Record excerpts:
========================================

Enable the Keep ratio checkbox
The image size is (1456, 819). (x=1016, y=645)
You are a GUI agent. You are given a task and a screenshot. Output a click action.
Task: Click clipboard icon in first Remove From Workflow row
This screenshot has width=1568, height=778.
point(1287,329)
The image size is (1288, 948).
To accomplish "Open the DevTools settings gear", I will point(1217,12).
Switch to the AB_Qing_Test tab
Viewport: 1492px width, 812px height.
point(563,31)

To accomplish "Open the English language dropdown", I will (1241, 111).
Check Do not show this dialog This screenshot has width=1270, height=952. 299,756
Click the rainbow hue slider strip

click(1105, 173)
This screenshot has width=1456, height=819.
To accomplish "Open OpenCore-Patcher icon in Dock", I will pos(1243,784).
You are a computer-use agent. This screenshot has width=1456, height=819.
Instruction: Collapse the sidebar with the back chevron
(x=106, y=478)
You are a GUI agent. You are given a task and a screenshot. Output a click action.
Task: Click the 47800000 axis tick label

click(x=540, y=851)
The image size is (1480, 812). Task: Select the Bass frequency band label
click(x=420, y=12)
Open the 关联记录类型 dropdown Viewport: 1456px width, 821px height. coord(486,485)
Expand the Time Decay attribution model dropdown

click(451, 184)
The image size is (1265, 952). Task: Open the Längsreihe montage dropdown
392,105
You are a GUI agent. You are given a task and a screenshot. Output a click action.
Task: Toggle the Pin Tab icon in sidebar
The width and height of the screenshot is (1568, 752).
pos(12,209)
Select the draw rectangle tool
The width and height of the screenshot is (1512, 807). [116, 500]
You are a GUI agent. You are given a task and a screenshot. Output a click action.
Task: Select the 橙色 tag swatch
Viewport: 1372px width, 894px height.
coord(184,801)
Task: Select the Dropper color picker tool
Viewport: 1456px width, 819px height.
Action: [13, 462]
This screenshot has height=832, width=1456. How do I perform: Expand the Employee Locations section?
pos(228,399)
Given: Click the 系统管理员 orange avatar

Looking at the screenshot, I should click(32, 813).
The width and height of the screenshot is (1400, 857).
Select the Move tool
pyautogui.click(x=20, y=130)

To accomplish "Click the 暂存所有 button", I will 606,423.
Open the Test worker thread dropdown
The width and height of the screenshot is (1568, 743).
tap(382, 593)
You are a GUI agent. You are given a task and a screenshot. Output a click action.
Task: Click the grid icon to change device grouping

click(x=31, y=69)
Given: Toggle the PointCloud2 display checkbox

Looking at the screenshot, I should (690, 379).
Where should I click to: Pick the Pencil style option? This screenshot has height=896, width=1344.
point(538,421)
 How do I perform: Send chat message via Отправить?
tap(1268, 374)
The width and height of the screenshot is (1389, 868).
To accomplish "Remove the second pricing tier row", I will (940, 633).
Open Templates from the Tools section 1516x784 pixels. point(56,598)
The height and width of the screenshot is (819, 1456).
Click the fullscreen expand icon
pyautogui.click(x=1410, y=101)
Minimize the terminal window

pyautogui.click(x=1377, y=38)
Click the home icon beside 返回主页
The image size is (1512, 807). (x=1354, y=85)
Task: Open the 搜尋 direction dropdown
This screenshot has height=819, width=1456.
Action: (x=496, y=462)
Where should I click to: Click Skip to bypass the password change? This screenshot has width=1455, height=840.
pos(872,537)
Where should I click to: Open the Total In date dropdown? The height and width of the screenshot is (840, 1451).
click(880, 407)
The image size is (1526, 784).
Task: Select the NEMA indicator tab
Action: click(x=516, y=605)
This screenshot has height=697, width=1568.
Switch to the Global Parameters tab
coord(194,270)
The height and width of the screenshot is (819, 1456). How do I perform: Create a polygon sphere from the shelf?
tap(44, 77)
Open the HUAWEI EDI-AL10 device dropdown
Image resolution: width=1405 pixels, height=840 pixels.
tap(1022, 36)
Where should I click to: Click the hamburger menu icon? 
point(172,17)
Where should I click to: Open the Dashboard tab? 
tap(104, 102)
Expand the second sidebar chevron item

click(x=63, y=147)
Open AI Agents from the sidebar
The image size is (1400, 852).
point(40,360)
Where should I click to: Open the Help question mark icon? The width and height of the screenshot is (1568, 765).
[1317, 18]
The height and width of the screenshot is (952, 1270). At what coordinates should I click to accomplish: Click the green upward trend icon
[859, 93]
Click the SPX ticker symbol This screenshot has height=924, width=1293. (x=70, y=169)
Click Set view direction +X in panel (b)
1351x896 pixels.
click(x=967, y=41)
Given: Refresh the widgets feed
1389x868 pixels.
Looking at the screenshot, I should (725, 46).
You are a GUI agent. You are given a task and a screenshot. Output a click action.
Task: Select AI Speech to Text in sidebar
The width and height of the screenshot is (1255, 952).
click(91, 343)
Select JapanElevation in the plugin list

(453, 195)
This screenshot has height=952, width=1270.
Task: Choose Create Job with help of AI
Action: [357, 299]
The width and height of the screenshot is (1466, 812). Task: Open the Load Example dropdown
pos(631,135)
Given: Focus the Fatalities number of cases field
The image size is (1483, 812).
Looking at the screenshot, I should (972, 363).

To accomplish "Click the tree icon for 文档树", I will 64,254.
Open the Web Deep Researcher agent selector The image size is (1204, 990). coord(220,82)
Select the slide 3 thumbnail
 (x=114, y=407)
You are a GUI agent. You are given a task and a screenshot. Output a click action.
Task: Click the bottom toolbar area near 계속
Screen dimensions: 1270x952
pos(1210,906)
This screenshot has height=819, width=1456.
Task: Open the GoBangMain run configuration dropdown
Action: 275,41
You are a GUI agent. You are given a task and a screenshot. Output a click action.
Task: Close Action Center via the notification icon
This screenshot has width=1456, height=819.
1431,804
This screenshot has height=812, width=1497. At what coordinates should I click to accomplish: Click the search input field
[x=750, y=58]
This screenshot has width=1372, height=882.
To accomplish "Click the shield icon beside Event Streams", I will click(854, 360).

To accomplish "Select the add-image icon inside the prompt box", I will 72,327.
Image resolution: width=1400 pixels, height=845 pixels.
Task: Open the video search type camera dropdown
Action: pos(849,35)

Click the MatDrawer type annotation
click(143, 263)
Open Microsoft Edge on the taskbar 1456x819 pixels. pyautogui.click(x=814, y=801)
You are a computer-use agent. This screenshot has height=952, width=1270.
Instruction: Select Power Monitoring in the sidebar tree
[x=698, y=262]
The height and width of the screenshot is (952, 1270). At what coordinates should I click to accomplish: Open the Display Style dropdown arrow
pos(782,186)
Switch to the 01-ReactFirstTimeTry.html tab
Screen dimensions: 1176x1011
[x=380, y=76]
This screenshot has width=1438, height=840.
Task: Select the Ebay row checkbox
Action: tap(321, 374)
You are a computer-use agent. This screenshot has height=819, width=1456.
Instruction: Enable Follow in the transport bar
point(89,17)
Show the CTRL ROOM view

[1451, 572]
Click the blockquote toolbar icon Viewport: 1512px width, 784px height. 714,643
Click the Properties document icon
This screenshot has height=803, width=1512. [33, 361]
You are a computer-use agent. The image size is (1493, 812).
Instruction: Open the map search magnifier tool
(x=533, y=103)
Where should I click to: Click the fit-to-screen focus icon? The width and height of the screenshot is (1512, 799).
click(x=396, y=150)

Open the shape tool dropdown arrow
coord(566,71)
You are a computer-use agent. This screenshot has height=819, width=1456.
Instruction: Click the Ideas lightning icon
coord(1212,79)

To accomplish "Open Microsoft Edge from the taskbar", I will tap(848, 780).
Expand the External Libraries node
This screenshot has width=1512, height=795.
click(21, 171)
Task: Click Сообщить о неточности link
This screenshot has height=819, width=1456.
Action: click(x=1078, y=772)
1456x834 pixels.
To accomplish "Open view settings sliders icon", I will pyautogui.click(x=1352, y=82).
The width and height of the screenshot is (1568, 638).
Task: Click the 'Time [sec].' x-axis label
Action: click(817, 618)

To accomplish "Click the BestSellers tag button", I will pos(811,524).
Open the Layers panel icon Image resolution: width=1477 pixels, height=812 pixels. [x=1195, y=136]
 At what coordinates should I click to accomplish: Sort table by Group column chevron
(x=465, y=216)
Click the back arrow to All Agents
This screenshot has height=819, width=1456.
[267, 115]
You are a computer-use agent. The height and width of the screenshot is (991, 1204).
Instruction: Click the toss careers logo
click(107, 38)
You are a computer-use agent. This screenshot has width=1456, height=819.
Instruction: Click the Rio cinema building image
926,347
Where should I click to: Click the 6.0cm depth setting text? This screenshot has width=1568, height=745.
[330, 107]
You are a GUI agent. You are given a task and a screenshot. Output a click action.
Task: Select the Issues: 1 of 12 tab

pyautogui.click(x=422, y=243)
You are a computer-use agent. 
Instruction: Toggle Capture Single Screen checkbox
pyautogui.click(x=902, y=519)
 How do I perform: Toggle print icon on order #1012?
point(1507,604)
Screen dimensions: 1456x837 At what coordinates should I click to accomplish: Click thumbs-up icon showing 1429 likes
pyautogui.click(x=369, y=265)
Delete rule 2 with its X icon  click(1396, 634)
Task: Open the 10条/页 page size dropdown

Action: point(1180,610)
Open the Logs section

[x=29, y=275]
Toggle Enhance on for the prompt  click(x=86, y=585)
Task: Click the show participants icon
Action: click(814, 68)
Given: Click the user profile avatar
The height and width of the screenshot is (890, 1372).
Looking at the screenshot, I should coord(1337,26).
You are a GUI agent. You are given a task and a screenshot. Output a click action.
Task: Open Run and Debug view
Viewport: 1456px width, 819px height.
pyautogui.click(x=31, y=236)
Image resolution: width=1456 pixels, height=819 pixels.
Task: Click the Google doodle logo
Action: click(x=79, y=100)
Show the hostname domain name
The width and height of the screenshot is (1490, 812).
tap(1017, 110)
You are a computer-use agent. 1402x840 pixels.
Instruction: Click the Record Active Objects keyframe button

========================================

Task prompt: Present each line from the listing that holds the string "taskbar".

Solution to this exercise:
Open Microsoft Edge on the taskbar 1456x819 pixels. pyautogui.click(x=814, y=801)
To accomplish "Open Microsoft Edge from the taskbar", I will tap(848, 780).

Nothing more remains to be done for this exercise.